冠字号查询系统中HBase写入数据性能测试

    机器说明:4台centos虚拟机,每台分别配置2G内存

    测试步骤:

为了方便测试,利用hbase shell新建表如下:

create 'identify01', {NAME => 'op_www', VERSIONS => 1000},SPLITS => ['AAAR3333','AABI6666']
create 'identify02', {NAME => 'op_www', VERSIONS => 1000},SPLITS => ['AAAR3333','AABI6666']
create 'identify03', {NAME => 'op_www', VERSIONS => 1000},SPLITS => ['AAAR3333','AABI6666']
create 'identify04', {NAME => 'op_www', VERSIONS => 1000},SPLITS => ['AAAR3333','AABI6666']
create 'identify05', {NAME => 'op_www', VERSIONS => 1000},SPLITS => ['AAAR3333','AABI6666']
create 'identify07', {NAME => 'op_www', VERSIONS => 1000},SPLITS => ['AAAR3333','AABI6666']
create 'identify08', {NAME => 'op_www', VERSIONS => 1000},SPLITS => ['AAAR3333','AABI6666']
create 'identify09', {NAME => 'op_www', VERSIONS => 1000},
SPLITS => [' AAAK3999',' AAAU7999',' AABF1999',' AABP5999']

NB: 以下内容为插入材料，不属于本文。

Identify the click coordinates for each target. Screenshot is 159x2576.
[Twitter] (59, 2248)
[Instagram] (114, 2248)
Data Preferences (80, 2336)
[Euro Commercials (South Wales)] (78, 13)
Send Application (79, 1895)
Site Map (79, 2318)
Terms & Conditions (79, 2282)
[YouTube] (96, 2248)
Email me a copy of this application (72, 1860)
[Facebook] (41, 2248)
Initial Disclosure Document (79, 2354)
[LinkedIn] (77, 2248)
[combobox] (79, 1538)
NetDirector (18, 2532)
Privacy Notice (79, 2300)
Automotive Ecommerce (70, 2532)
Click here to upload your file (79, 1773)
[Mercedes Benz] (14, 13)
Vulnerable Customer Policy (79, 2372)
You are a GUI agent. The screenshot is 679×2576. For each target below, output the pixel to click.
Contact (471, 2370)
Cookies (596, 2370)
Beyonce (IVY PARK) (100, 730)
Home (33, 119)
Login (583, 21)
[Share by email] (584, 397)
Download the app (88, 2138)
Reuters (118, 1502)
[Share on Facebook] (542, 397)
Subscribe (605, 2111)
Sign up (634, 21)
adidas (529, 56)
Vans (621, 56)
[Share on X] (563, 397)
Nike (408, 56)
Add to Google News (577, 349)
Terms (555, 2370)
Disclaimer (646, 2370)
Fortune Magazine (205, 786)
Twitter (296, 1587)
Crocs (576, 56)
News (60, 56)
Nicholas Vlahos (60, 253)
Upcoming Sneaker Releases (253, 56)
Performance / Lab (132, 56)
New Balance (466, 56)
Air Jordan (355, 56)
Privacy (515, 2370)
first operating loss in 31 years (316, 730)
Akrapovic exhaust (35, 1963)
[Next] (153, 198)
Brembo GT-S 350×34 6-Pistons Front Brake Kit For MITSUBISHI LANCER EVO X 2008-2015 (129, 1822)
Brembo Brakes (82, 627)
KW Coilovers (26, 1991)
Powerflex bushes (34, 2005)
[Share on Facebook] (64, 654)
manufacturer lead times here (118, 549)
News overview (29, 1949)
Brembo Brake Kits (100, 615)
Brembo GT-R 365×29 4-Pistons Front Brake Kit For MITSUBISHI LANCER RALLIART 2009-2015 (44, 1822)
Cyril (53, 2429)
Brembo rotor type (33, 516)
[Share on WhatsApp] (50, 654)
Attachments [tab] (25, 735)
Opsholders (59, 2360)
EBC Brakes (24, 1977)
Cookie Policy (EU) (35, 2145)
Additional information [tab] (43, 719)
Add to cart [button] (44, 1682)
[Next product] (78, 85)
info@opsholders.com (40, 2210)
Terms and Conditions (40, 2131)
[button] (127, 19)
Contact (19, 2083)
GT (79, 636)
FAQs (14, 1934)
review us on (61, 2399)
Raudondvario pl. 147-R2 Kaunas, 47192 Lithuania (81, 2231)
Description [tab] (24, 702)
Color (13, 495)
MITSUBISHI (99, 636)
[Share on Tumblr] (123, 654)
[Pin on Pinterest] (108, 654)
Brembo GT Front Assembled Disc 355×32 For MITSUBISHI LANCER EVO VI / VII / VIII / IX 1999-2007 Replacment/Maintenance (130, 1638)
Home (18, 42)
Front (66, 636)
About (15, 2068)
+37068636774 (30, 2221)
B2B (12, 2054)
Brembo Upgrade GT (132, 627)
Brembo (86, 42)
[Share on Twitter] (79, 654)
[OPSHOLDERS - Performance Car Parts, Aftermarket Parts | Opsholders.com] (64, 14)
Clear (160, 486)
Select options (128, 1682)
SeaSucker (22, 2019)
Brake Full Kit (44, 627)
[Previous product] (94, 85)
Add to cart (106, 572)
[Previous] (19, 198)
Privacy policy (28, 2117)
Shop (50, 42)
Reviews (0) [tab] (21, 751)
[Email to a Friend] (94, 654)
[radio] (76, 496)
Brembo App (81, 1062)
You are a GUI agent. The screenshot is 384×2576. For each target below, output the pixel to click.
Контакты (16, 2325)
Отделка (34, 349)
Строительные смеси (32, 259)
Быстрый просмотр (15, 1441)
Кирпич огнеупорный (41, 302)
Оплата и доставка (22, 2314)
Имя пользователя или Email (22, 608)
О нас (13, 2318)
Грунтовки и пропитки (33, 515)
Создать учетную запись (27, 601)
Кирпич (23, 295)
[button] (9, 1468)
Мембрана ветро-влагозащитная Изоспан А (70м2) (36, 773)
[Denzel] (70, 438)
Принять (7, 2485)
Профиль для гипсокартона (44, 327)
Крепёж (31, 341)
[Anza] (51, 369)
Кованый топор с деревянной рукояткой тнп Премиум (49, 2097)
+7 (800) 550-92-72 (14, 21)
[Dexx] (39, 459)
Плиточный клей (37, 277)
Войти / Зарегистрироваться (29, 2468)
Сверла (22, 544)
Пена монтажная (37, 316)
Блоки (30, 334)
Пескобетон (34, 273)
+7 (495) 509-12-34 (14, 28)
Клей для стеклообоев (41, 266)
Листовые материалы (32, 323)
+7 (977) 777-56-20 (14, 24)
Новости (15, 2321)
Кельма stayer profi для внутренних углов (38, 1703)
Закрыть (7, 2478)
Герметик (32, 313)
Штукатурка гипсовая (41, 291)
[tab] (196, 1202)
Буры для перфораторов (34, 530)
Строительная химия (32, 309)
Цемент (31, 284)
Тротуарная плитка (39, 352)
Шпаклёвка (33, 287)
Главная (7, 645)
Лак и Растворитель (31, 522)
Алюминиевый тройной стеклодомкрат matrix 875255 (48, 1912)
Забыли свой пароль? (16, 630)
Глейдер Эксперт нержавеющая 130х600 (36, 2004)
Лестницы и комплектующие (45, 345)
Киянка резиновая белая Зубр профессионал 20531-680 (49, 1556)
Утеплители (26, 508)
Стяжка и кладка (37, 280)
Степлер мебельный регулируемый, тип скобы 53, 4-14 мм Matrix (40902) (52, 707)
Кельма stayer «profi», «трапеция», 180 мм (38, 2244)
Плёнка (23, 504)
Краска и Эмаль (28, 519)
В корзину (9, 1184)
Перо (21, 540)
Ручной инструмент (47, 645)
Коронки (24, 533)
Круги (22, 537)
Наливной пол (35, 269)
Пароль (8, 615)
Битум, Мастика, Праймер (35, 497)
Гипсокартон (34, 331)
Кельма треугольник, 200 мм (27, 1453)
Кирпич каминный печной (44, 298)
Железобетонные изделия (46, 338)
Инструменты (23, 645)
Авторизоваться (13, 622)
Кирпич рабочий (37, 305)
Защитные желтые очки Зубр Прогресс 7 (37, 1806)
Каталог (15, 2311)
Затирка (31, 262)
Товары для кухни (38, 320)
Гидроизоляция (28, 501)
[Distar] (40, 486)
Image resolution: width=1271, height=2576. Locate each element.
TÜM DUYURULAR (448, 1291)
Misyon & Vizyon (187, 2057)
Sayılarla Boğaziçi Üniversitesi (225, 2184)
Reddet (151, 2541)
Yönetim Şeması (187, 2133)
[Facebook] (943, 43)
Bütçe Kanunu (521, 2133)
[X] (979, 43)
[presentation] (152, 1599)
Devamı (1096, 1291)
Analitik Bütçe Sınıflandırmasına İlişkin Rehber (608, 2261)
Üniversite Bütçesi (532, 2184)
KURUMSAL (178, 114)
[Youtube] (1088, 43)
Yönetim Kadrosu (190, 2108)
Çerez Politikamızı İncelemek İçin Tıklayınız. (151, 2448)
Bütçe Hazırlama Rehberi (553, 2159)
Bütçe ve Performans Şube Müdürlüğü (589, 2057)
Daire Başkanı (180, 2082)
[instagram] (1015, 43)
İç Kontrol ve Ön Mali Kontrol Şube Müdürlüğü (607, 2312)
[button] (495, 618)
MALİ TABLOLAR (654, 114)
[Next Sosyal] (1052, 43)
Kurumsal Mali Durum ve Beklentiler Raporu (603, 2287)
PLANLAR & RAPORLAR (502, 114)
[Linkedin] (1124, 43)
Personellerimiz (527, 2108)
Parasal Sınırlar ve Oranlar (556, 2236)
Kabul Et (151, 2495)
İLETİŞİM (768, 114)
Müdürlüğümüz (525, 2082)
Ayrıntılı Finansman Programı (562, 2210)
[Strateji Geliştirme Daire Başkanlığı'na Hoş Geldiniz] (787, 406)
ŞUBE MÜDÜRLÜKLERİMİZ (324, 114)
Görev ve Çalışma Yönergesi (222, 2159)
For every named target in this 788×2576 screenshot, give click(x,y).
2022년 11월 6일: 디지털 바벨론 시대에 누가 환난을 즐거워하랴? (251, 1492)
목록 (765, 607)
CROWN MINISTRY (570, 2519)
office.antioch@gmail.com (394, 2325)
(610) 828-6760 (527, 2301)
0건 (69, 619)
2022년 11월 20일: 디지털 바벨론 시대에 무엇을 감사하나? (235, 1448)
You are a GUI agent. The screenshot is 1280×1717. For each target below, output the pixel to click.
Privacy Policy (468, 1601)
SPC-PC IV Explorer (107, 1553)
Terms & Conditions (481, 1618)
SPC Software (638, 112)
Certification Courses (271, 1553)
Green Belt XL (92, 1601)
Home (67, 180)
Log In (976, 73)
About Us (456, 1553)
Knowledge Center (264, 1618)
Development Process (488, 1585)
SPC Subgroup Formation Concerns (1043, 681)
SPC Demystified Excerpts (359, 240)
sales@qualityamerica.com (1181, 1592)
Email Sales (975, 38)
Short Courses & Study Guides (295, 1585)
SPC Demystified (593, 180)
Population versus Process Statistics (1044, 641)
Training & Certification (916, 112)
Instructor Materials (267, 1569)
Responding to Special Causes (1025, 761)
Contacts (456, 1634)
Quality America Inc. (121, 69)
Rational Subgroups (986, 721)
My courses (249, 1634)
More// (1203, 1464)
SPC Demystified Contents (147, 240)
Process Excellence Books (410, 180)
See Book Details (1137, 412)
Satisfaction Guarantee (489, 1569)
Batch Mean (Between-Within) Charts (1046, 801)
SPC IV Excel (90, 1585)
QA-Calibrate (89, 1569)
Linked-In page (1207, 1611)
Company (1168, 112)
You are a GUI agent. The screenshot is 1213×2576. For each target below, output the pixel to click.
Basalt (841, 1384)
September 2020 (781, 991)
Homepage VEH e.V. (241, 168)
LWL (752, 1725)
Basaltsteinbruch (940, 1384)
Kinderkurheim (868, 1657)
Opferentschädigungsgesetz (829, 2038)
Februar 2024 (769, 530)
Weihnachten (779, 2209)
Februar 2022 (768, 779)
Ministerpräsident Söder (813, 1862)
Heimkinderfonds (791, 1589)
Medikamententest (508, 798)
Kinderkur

1.  利用hbase2hbase的MR程序将表'identify_rmb_records'的数据分别导入上述建立的表中。

2.  按照冠字号生成规则,随机生成10w条、20w条数据分别保存在test_10.txt、test_20.txt中。

3.  读取test_10.txt文件数据,然后利用HBase Java API单线程将数据插入identify01表中、利用HBase Java API多线程(5线程,每线程10w条数据)将数据插入identify03表中、利用HBase Java API多线程(10线程,每线程10w条数据)将数据插入identify04表中。

4.  读取test_20.txt文件数据,然后利用HBase Java API单线程将数据插入identify02表中、利用HBase Java API多线程(5线程,每线程20w条数据)将数据插入identify05表中。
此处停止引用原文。